Mucosal biopsies from duodenum, ileum and colon mucosa of newly diagnosed, untreated patients with Crohn's disease (CD, n = 51), Ulcerative Colitis (UC, n = 14) and controls (n = 14) were obtained. Flow cytometry was used to analyse the expression of maturation and activation markers on gut-infiltrating T cells. The remaining mucosal lymphocytes were stimulated overnight with PMA and ionomycin where after the supernatants were analyzed for proinflammatory cytokines by cytometric bead array. The endoscopic disease activity was scored by using the Simple Endoscopy Score in CD and the endoscopic Mayo score in UC.

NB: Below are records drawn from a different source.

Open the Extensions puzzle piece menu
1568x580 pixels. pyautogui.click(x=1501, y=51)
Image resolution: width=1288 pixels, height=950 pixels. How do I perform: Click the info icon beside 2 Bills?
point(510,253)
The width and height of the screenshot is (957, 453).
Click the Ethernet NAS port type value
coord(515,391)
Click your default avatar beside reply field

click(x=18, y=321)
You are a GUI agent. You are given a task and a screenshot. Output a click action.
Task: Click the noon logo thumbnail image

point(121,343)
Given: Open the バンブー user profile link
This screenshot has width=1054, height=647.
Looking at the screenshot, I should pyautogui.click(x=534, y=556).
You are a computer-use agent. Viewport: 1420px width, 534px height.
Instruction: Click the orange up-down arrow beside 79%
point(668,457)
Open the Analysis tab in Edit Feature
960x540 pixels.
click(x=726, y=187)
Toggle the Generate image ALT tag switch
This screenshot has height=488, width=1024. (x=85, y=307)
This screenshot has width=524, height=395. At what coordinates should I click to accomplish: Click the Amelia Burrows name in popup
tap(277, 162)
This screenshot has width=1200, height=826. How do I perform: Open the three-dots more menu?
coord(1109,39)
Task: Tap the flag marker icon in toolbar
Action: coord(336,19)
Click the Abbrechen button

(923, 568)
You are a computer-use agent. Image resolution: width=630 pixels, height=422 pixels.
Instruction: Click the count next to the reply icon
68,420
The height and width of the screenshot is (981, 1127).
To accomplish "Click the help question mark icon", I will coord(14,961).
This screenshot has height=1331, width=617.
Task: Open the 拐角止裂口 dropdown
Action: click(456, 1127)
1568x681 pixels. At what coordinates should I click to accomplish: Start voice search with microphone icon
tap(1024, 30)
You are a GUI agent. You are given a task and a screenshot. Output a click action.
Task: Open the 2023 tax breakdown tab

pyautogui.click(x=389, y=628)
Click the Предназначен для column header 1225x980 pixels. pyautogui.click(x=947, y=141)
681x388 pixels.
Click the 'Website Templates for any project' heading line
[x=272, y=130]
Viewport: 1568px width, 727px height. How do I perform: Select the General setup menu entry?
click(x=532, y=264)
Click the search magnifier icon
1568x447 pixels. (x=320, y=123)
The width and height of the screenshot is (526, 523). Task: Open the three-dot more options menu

Irrespective of the IBD phenotype, the frequency of B cells, CD4+CD103− and FoxP3+/CD25high T cells was much higher in the colon/ileum than in duodenum. We identified four mucosal T cell profiles according to the expression of maturation and activation markers CD45RA+and CD27+: profile A: high percentages (>40%) CD45RA+CD27+ T cells; profile B: high percentages (>40%) CD45RA−CD27+ T cells; profile C: high percentages (>40%) CD45RA−CD27− T cells, and profile D: equal relative numbers of these before mentioned subpopulations. Within the ileum/colon mucosa, profile D was only seen in controls while profile A was only seen in patients, both CD and UC. However, profile A was associated with upper gastrointestinal location and perianal disease in CD. Surprisingly, profile A expressed a significantly higher amount of TNFalfa (30% vs. 17%, p = 0.004 in CD; 32% vs. 19%, p 0.118 in UC) and a lower amount of IFN-gamma (47% vs. 66%, p = 0.003 in CD; 47% vs. 63%, p = 0.340 in UC) than profile C. There was no correlation between these profiles and the endoscopic disease activity.


Our results suggest that there are different mucosal T cell maturation profiles with distinct cytokine responses, in the very early phase of untreated IBD. This could in part explain the heterogeneity of the clinical presentation and response to immunomodulating therapies in IBD.